# start of INFORMATION SUPPLIED

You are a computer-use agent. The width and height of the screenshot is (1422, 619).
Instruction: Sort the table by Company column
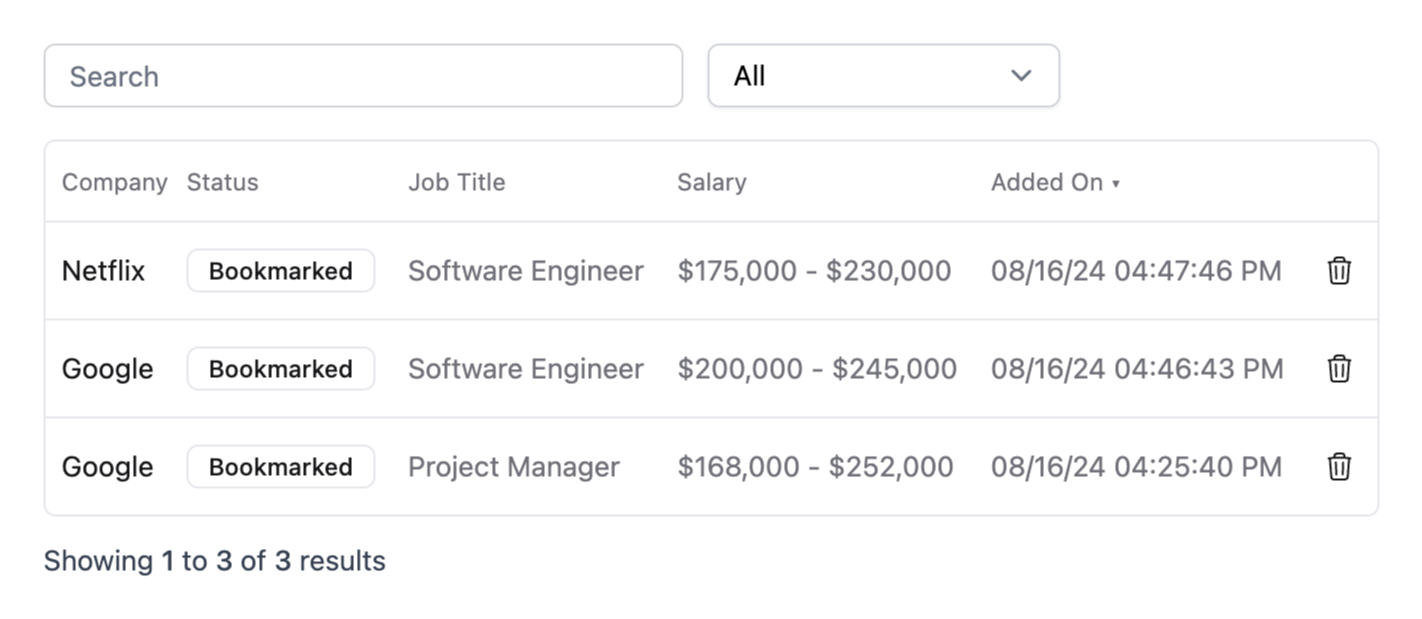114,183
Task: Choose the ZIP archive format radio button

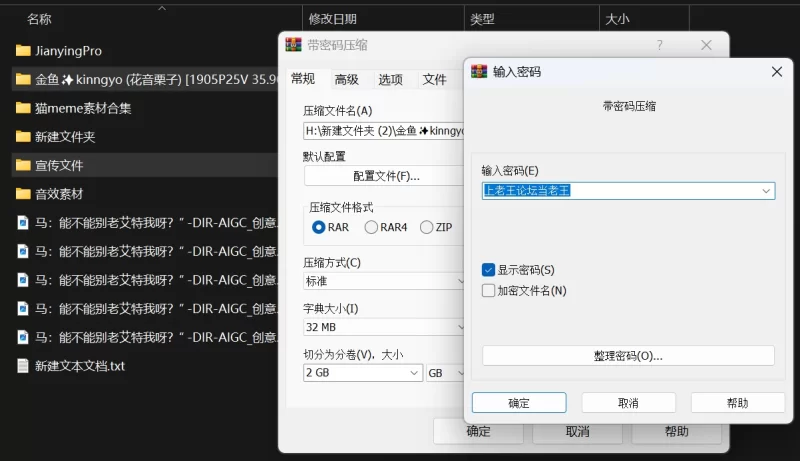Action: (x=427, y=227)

# end of INFORMATION SUPPLIED

EXERCISE INSTRUCTIONS: Reproduce each line of the records above word for word, leaving out the pictures.

OUTPUT:
You are a computer-use agent. The width and height of the screenshot is (1422, 619).
Instruction: Sort the table by Company column
114,183
Task: Choose the ZIP archive format radio button

Action: (x=427, y=227)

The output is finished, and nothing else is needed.